Language and translation issues

Sensitivity to language issues is no simple challenge for a project with large amounts of text data. Traditional text translation is impossibly expensive, and inappropriate where the intention is for the text to be updated frequently through user feedback. Computer-assisted translation packages are deficient in specialist vocabulary; they also have yet to become sophisticated enough in handling grammar and syntax complexities to achieve more than a crude rendering of English texts into other languages. However, for certain purposes this may be enough.
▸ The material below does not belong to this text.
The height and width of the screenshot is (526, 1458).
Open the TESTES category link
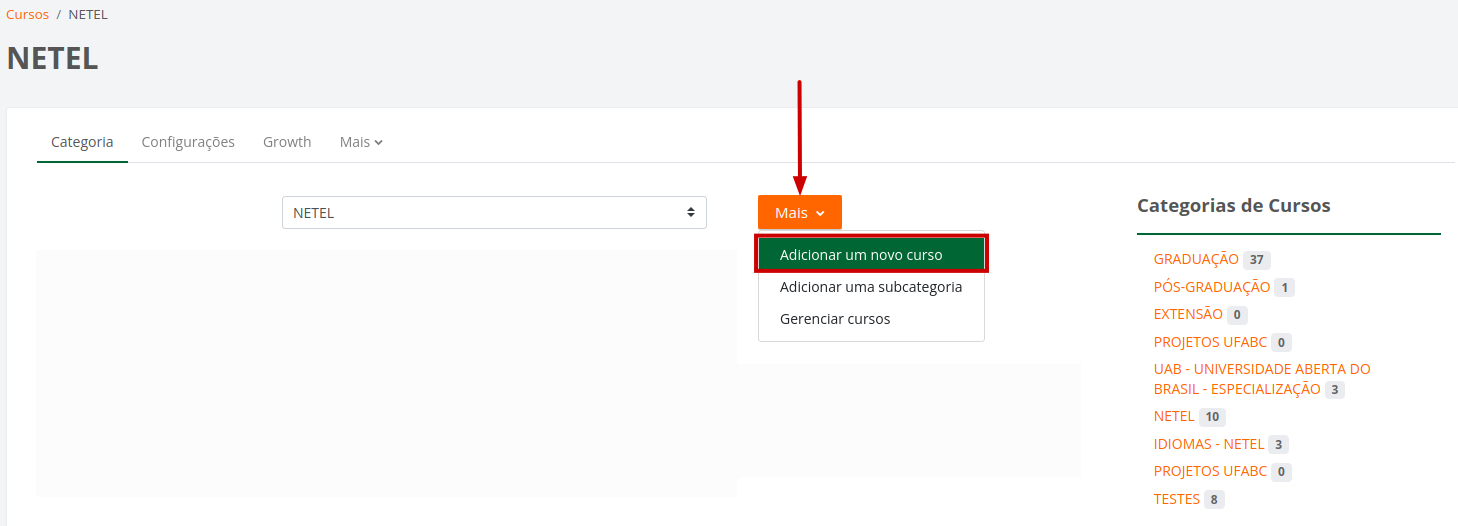tap(1176, 499)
The UIA has been endeavouring to deal with such challenges over many years, exploring different computer and software possibilities over the past decade. For example, it has created a multi-lingual thesaurus (over 103,000 terms), so that users of any UIA data-sets are able to employ non-English subject categories to access data only available in English. Different language interfaces have been created for users of its CD-ROM products. Currently English, French and German interfaces are used. Spanish, Dutch and Italian interfaces have also been tested. The information is also organised such that hyperlinks in one language are valid in another.

In the case of international organizations, official titles are held by the UIA in any languages (with the use of transliteration where necessary). Currently this work has resulted in: English (over 20,000), French (8,229), Spanish (2,662), German (1,861), Italian (1,027), "Nordic" (497), Dutch (445), Latin (307), Portuguese (298), Russian transliterated (174), and Esperanto (71). This means that users can access this data using non-English keywords. In the case of species names, consideration was given to incorporation of common names of species in other European languages. This may be able to be effected during the Implementation Phase, if resources are fortuitously released from tasks of higher priority.
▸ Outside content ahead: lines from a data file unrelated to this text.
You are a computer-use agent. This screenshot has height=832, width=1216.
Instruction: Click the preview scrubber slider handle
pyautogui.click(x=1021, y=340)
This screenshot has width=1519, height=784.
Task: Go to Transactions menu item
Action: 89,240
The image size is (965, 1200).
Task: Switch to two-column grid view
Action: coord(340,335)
The data on international organizations have been extensively translated into French using a combination of traditional and semi-automatic methods (through funding supplied by francophone governments in 1995/96). As part of this work, portions of the data also were translated into Spanish and German. This work arose from sensitivity to language biases in electronic information. It has created considerable in-house capability in creative application of machine translation. It is intended that further developmental work on computer assisted-translation be undertaken in other languages, as dedicated funding becomes available. It is anticipated that this experience and awareness can be transferred in whatever ways are practicable to the proposed INFO2000 project to enable multi-language user access to the information.
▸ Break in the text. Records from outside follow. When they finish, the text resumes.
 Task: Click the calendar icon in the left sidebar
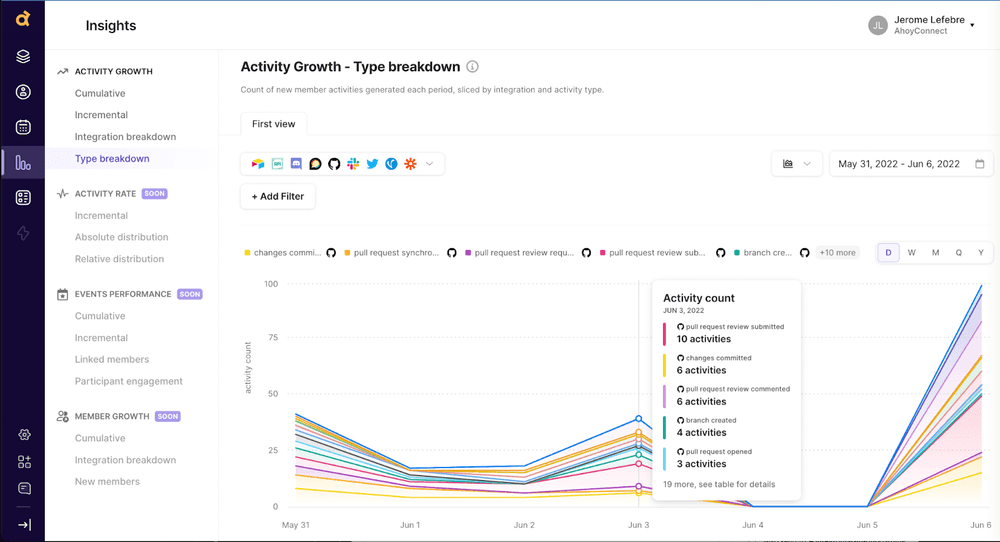tap(23, 127)
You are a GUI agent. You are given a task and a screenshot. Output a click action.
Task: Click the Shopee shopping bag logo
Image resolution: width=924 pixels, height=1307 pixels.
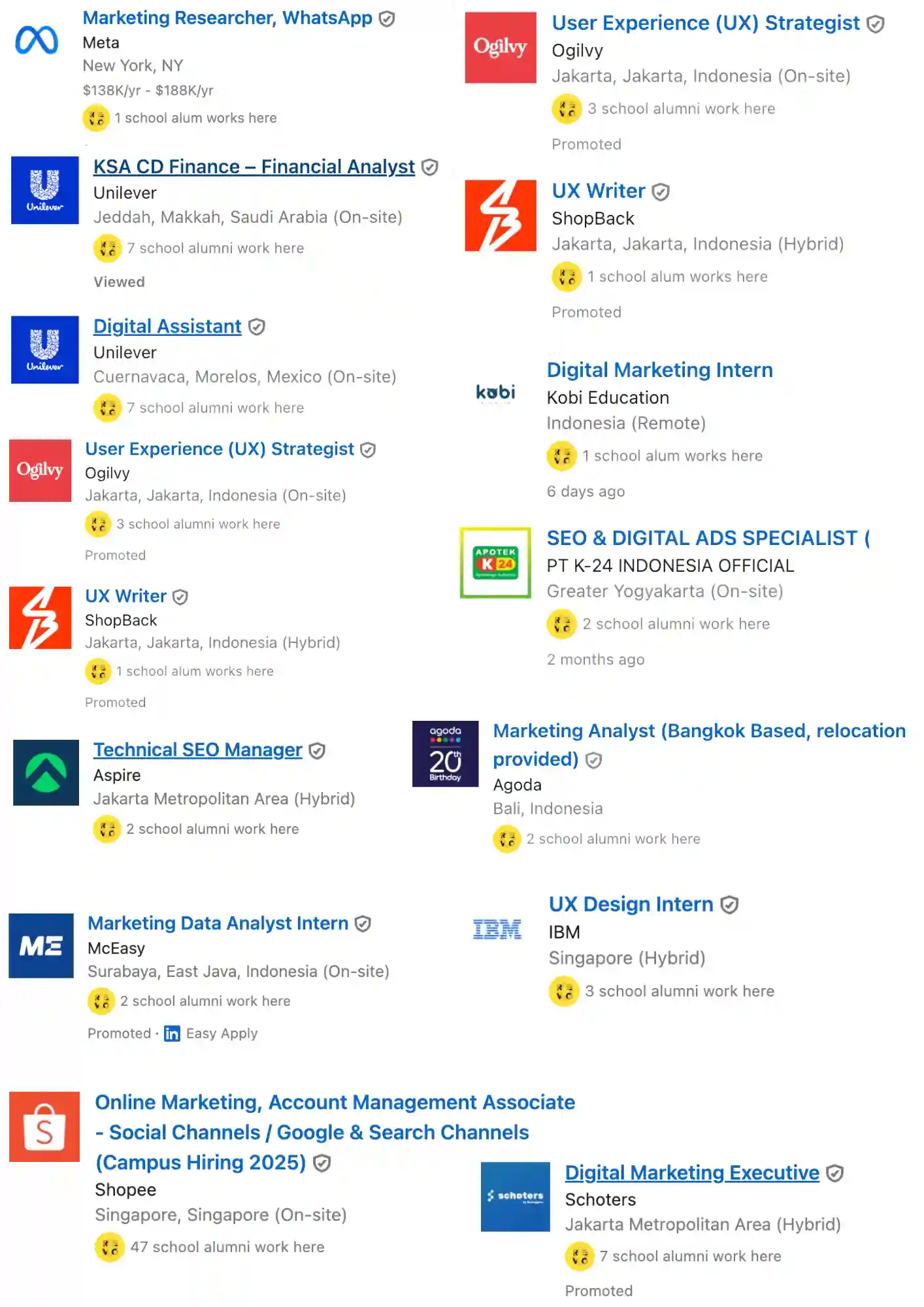click(x=44, y=1127)
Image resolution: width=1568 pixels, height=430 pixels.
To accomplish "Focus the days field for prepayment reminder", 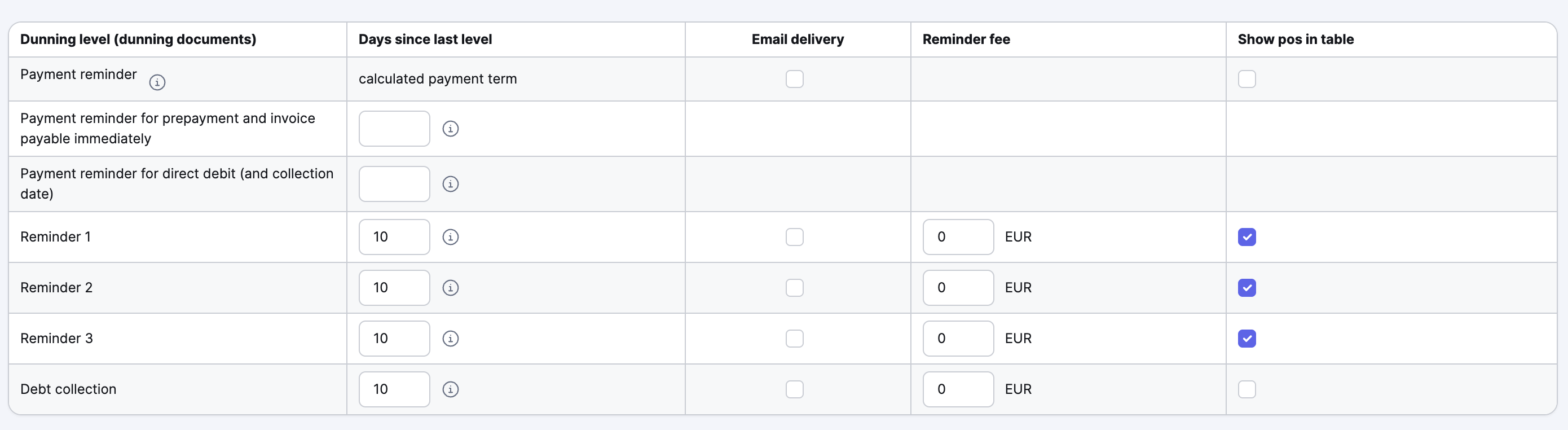I will (x=394, y=129).
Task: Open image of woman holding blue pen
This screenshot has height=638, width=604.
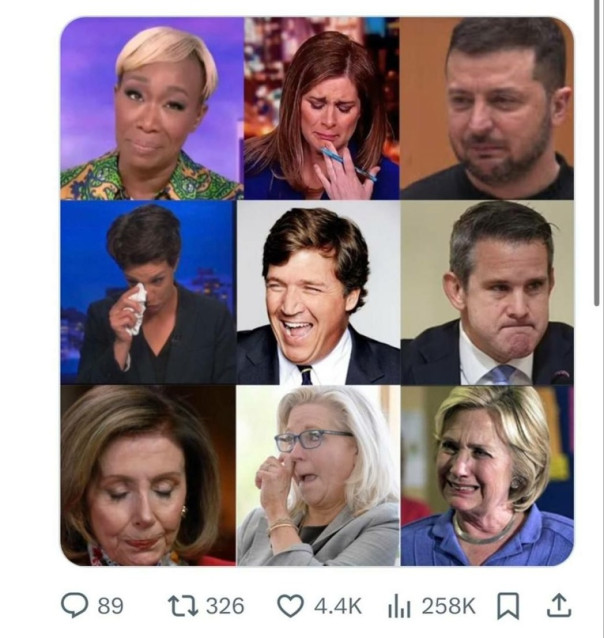Action: point(320,108)
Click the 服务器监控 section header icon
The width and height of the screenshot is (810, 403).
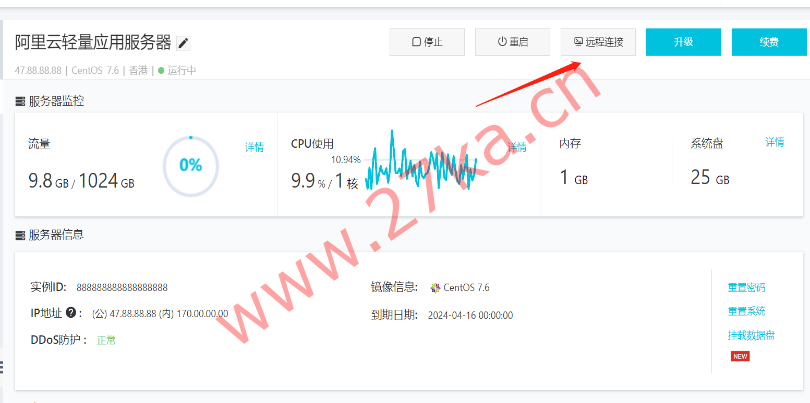20,101
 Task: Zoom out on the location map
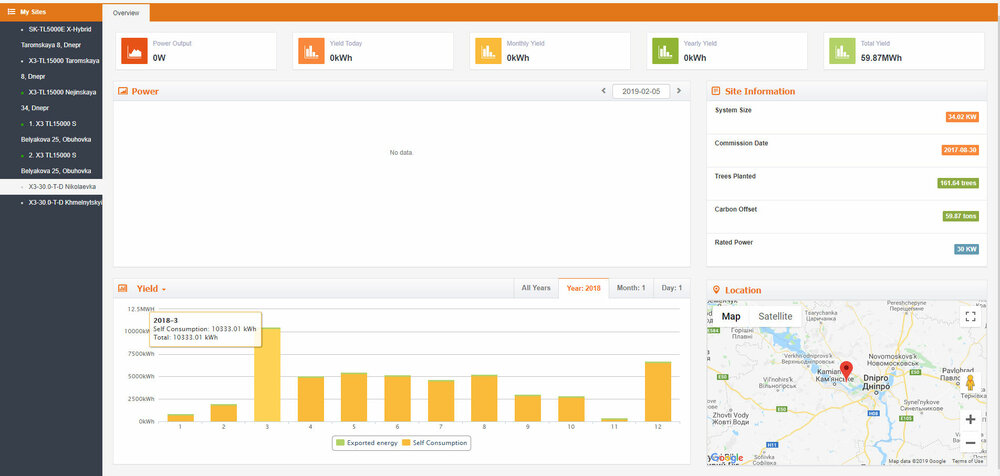point(969,442)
Software packages to provide crude on-the-fly translations of web documents are seen as one means of rapidly providing some degree of access from a variety of languages. These should be examined and incorporated as appropriate. Provision of ‘one-stop’ access to online translation services, e.g. Globalink, should also be explored and enabled if appropriate. It also seems to be the case that using advanced search engine query techniques, access to documents in select languages can be provided.